# [DOCUMENT SECTION]
______

TRAVERSE Return track IDs in specified order
M = TRAVERSE(OBJ, ROOTTRACKID) will traverse the tree in the specified order, returning track IDs in the vector M.
Currently, only preorder traversal is supported, e.g. the order starts with the root, then down the left tree, then the right tree.
GETTRACK Get track or specific frames from track
S = getTrack(obj, trackID) will return track data as a struct S.
S = getTrack(obj, trackID, FRAME) will return a specific frame as a struct S.
Specifically, this method moves the Data struct into the main track structure, and reformats the struct into matrices as appropriate.
Example: Say input track has the following fields IN.ID = 1; IN.MotherID = NaN; IN.DaughterID = NaN; IN.Frames = [1, 2, 4]; IN.Data.Length = {10, [], 40}; IN.Data.PxIdxList = {[10, 30, 50], [10, 20], [80, 90]}; IN.Data.Centroid = {[5, 2], [6, 7], [8, 10]};
The output track will have: OUT.ID = 1; OUT.MotherID = NaN; OUT.DaughterID = NaN; OUT.Frames = [1, 2, 4]; OUT.Length = [10; NaN; 40]; OUT.PxIdxList = {[10, 30, 50], [10, 20], [80, 90]}; OUT.Centroid = [5, 2; 6, 7; 8, 10];
SPLITTRACK Split an existing track at a specific frame
OBJ = SPLITTRACK(OBJ, TRACKID, FRAME) will split the track specified by TRACKID at the frame FRAME. A new track will be created containing the data from FRAME+1...END.
[OBJ, NEWTRACK] = SPLITTRACK(...) will also return the ID of the new track (the new track is created at the end of the array).
This function is used primarily during track assignment if a division event was detected to split the mother-daughter track.
Example: %Split track 5 at frame 3 OBJ = SPLITTRACK(OBJ, 5, 3);
DELETEFRAME Remove a frame from a track
OBJ = DELETEFRAME(OBJ, TRACKID, FRAME) deletes data from a frame.
DELETETRACK Remove a track
A.DELETETRACK(trackIndex) will remove the TrackData object at the index specified.
UPDATETRACK Update the specified track
OBJ = UPDATETRACK(OBJ, TRACKID, FRAME, S) will update the data stored for the track with TRACKID. The frame(s) which should be modified can be specified by FRAME. S should be a struct specifying the new data.
Multiple frames can be replaced at once by supplying a vector for FRAME. S must either be a single-element struct, in which case all specified frames will be overwritten with the same struct, or S must have the same number of elements as FRAME.
Check that track exists
Check that track exists
ADDTRACK Add a track to the array
ADDTRACK(OBJ, FRAME, S) will add a new track to the Data property, starting at the specified FRAME. The new track data S must be a struct. Note that fieldnames are case-sensitive.
SETFILEMETADATA Set file metadata fields
OBJ = SETFILEMETADATA(OBJ, PARAM, VALUE, ...) sets the FileMetadata property. The inputs must be parameter name/value pairs.

______

# [DATASET EXCERPTS]

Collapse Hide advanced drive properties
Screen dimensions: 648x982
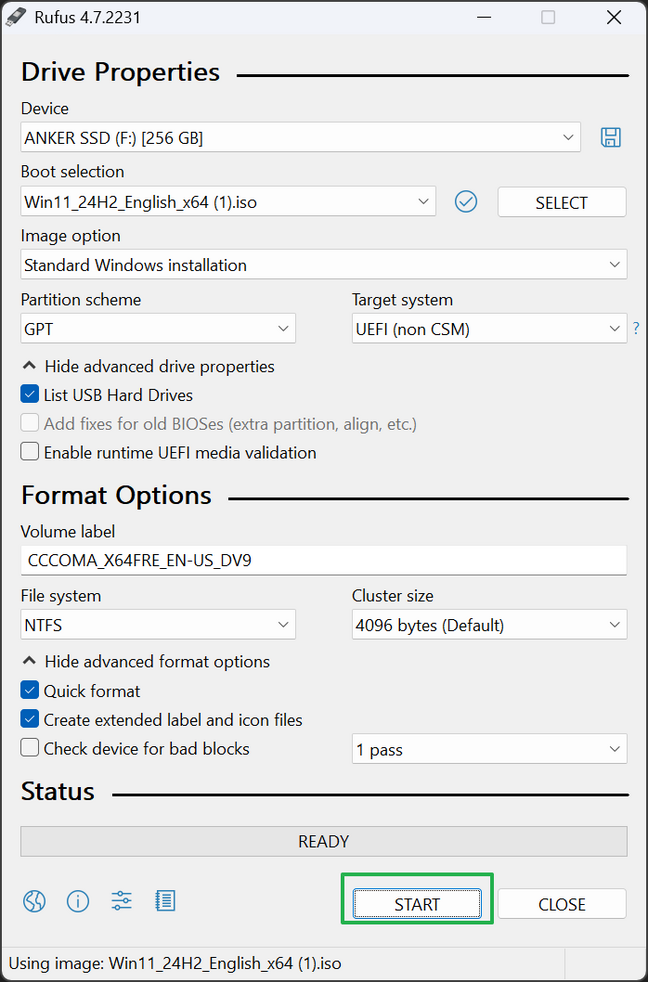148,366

______

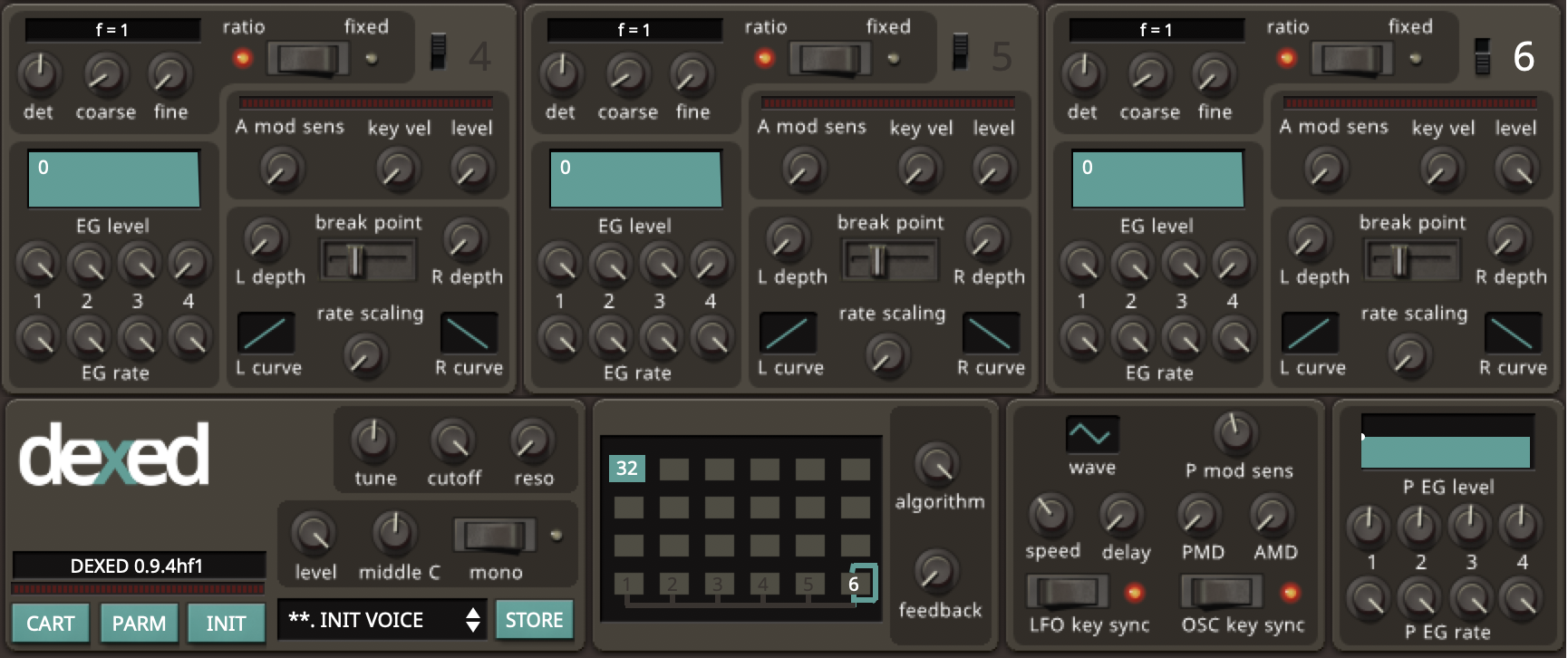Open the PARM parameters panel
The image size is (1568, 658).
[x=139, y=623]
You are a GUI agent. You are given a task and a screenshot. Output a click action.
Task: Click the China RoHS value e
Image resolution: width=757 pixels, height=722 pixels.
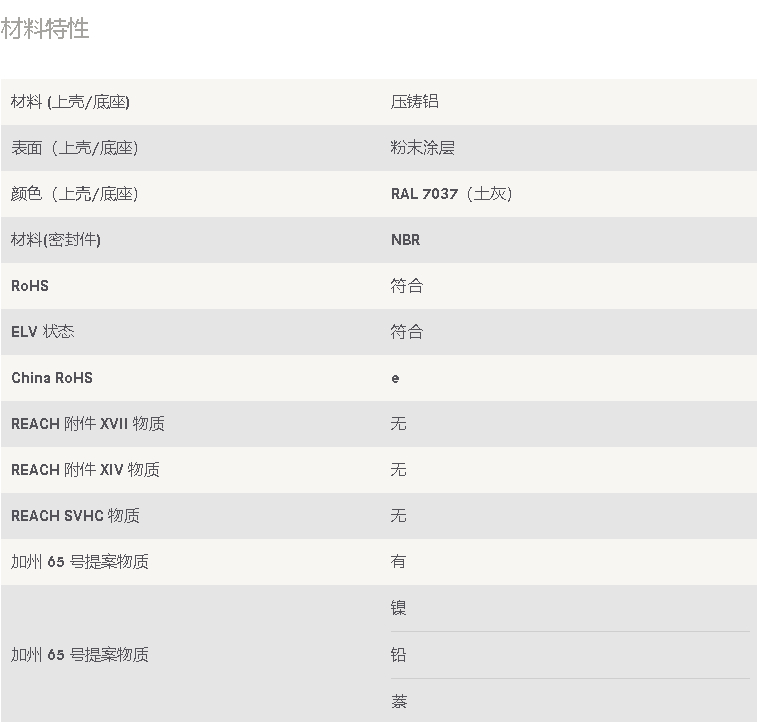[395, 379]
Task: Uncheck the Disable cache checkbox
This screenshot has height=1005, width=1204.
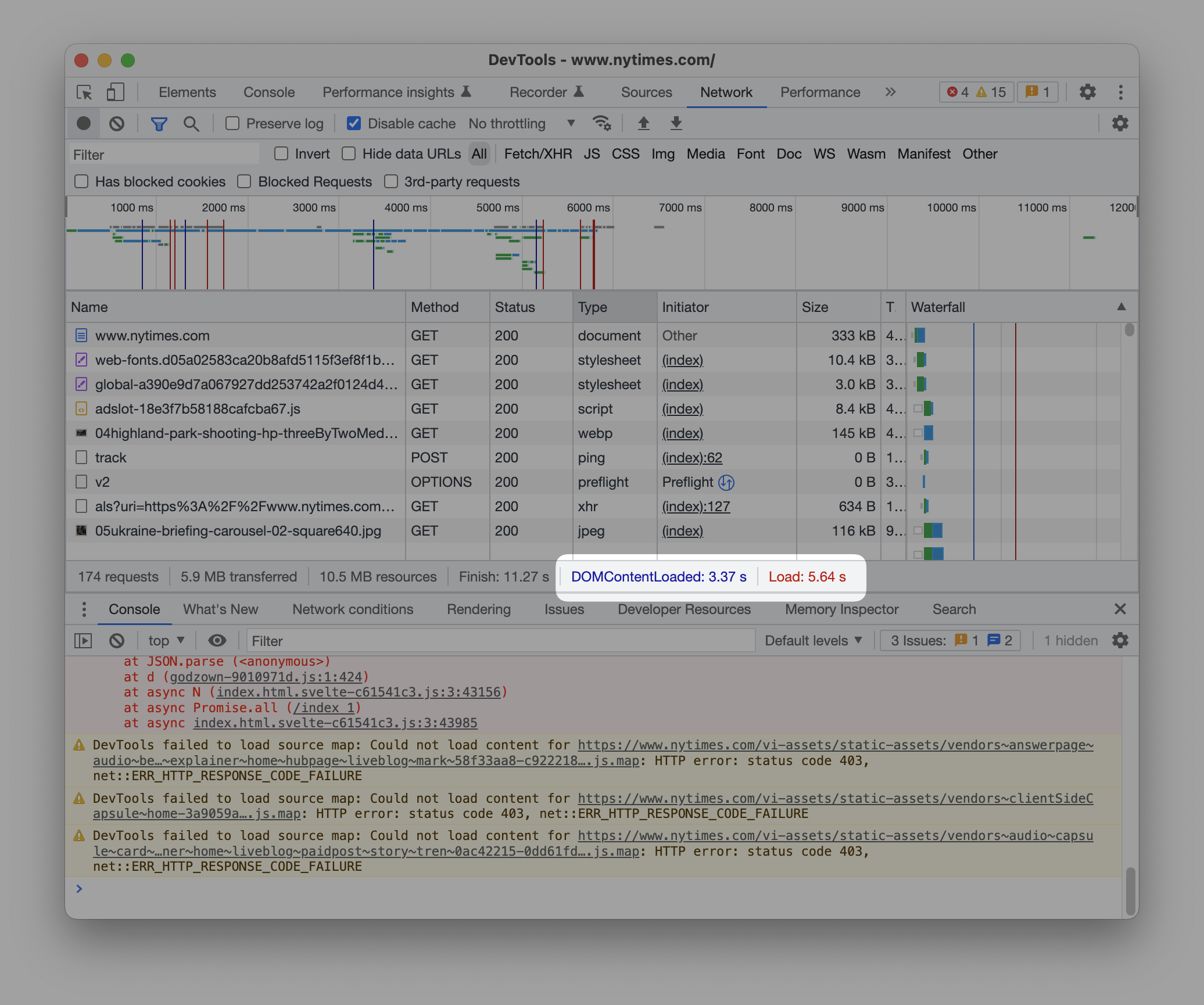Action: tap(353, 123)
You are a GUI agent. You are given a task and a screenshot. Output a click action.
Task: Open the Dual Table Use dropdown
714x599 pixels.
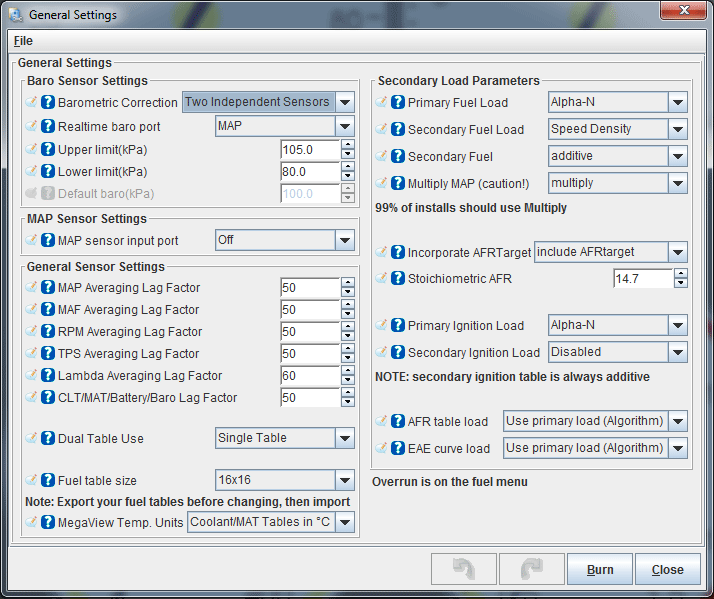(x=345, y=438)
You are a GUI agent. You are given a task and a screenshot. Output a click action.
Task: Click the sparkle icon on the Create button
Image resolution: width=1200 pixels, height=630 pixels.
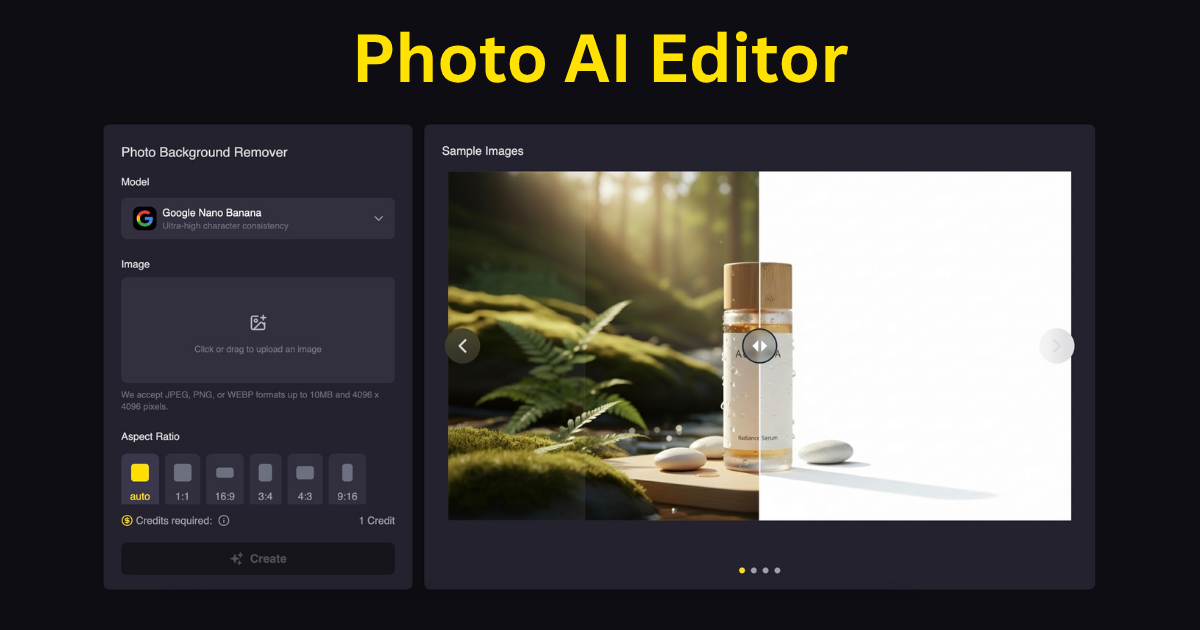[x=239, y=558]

______

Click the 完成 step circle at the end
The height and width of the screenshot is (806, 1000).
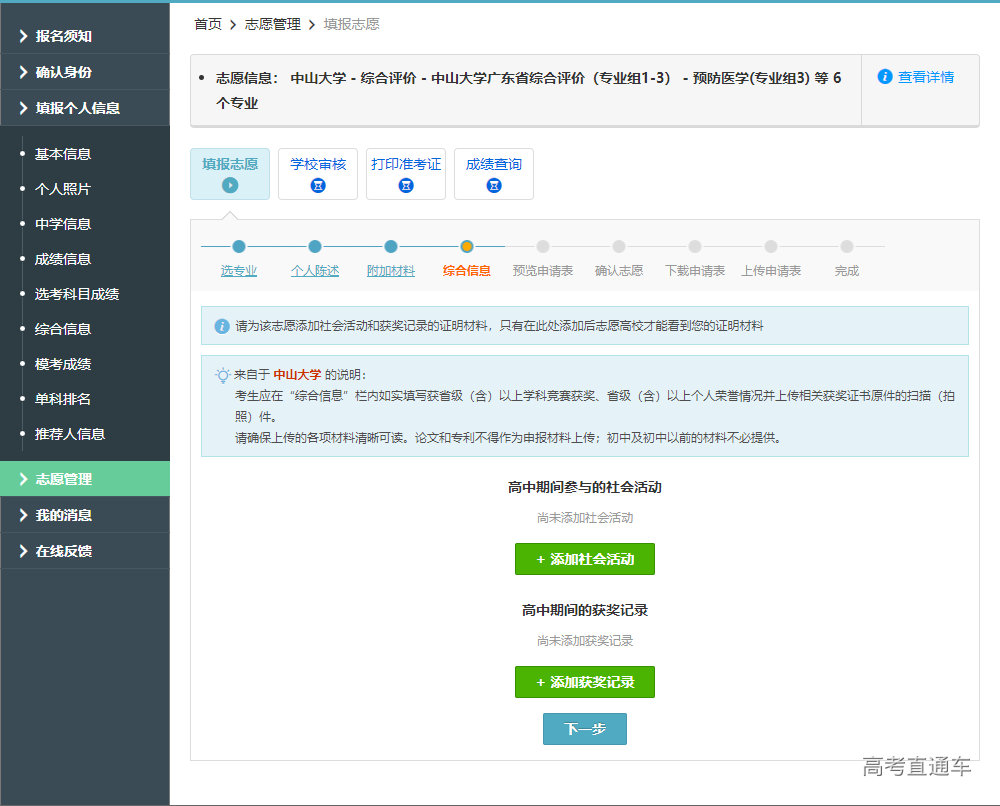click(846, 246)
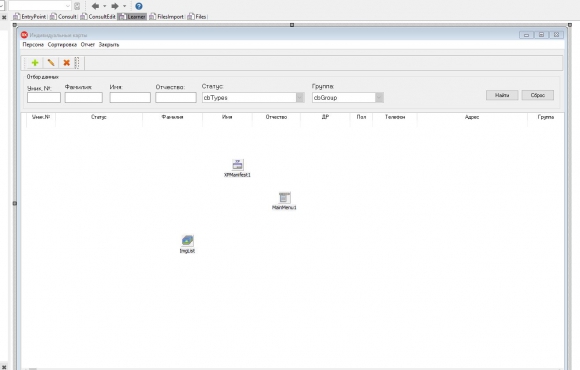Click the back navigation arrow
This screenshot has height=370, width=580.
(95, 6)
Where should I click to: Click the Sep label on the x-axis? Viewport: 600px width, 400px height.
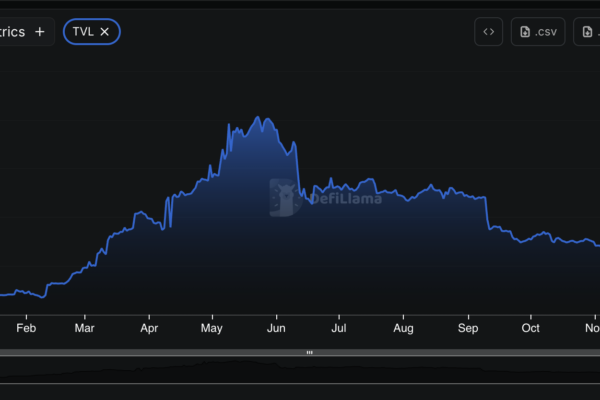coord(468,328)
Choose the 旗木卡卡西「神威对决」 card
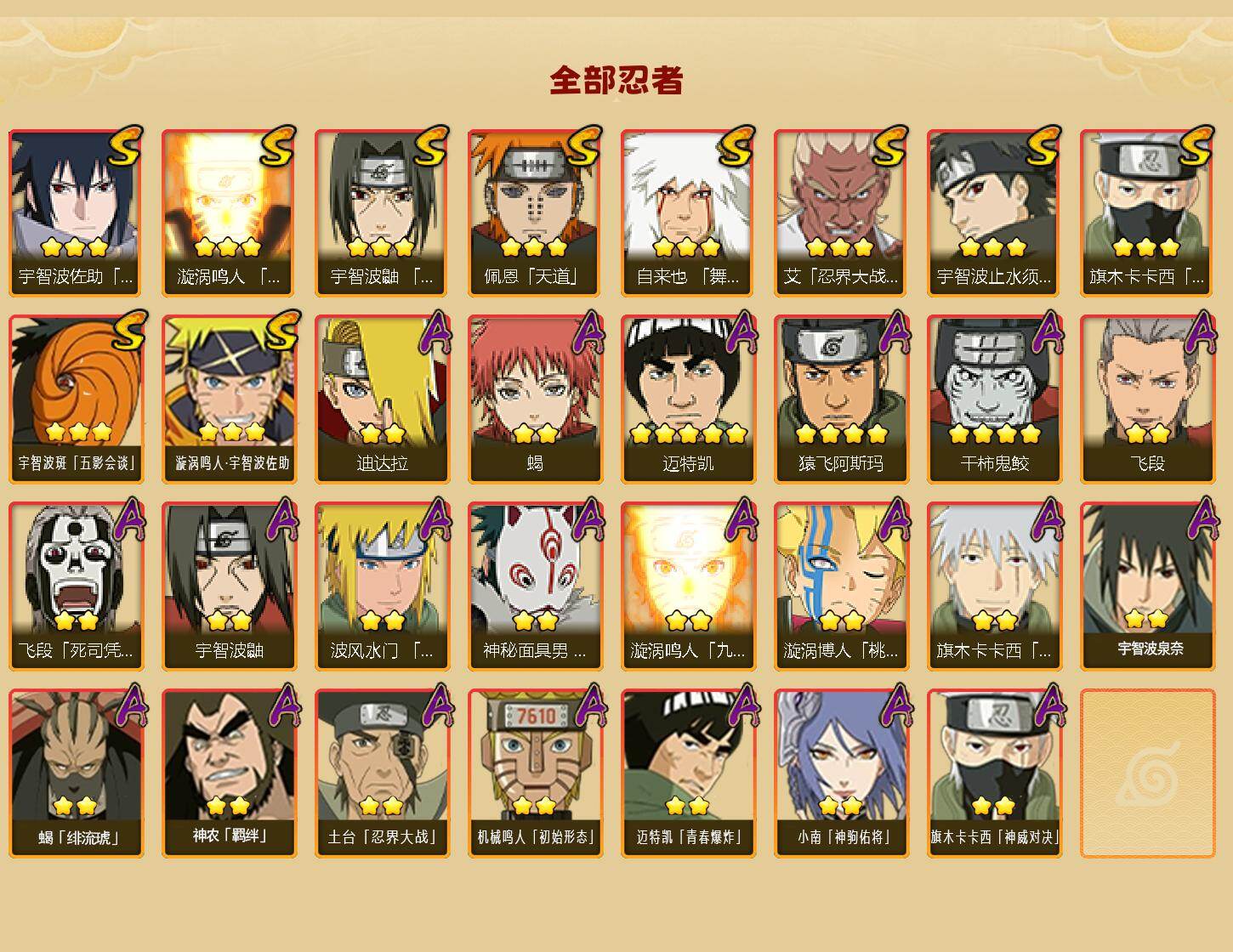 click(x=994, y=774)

______

# [TASK REQUIREMENTS]
Repeat the passage of the track-method documentation starting with "TRAVERSE Return track" and going on through "data as a struct S.", word for word.

# [EXPECTED ANSWER]
TRAVERSE Return track IDs in specified order
M = TRAVERSE(OBJ, ROOTTRACKID) will traverse the tree in the specified order, returning track IDs in the vector M.
Currently, only preorder traversal is supported, e.g. the order starts with the root, then down the left tree, then the right tree.
GETTRACK Get track or specific frames from track
S = getTrack(obj, trackID) will return track data as a struct S.